My partner and I once subdued and restrained a robbery suspect in the middle of the street. All around us were large apartment buildings with some residents peering down at us. The suspect was relatively compliant before we handcuffed him. Once handcuffed, he screamed like a Banshee, things like, “Stop hurting me, get off me, and I didn’t do anything.” Others must have thought we were torturing him.
We chuckled because we were barely touching him. Why did he do it? Because it works—with non-cops, anyway. Fake pain and “I can’t breathe” are weapons many crooks, most of whom don’t die, use to distract officers. Hard for cops to tell the difference. For them it’s just another uncooperative suspect who must be brought under control.
Similarly, when people see several cops, as in this video, restraining a resisting suspect, it’s often chaotic and can appear abusive to the uninformed. However, while people may criticize the copw, saying things like, how many officers does it take for just one guy? Having more officers rather than fewer often makes it easier to control the suspect without injury to the suspect or cops.
The officers cannot, at that moment, account for how that particular human being reacts to the toxic substances he’s ingested. How could they know what he’s taken unless the suspect tells them? They can only react to the suspect’s behavior.

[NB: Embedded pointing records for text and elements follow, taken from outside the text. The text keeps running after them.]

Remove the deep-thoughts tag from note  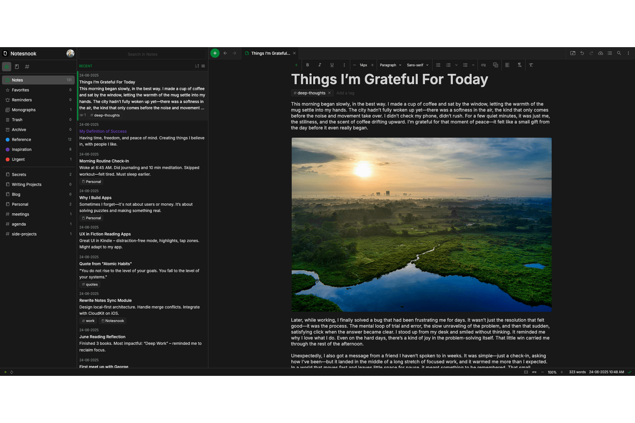click(330, 93)
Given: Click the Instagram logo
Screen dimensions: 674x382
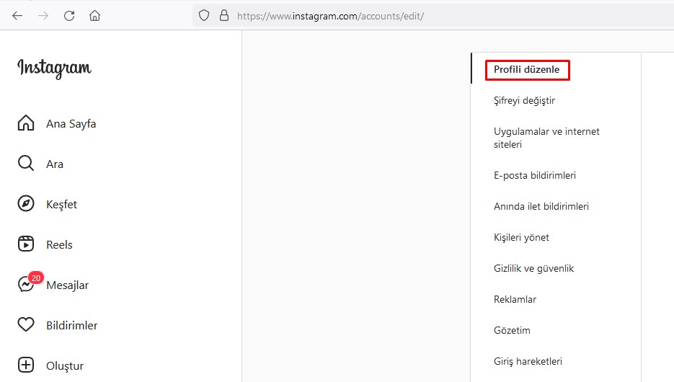Looking at the screenshot, I should click(x=54, y=68).
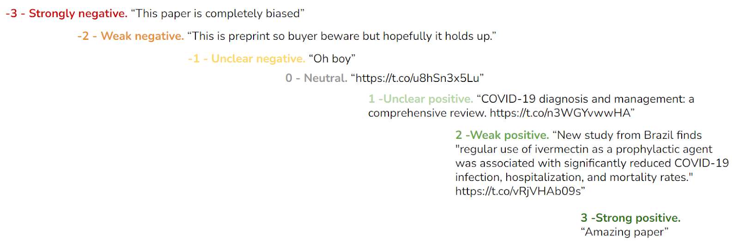Open the t.co/u8hSn3x5Lu link
This screenshot has width=739, height=242.
(417, 78)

In this case, the suspect’s behavior controlled the police contact from the beginning. The suspect attracted police attention when he allegedly drove under the influence of intoxicants. The cops treated the suspect without using force while he was cooperative. It was only when he became uncooperative that police used force to gain compliance.
As with so many of these cases, even without a use-of-force, the suspect may have died later in his jail cell or in a hospital because that acute intoxication wasn’t going away quickly. Bronstein’s resistance caused the officers to use force, which might have unavoidably exacerbated the suspect’s self-inflicted condition.
Also, what was the officers’ alternative once they’d obtained a warrant from a judge to draw blood? Cops can’t enforce court orders and warrants against only compliant suspects. The fact that Bronstein died after poisoning himself with a drug and alcohol cocktail and then resisted officers cannot be blamed on the cops’ or the nurse.
Gascón knows that. He just doesn’t care. He saw an opportunity to target cops, and he took it—after three years. That’s what political narcinihilists like LA’s disgraceful district attorney do (And you know this must be getting to me, if I’m going off and inventing words).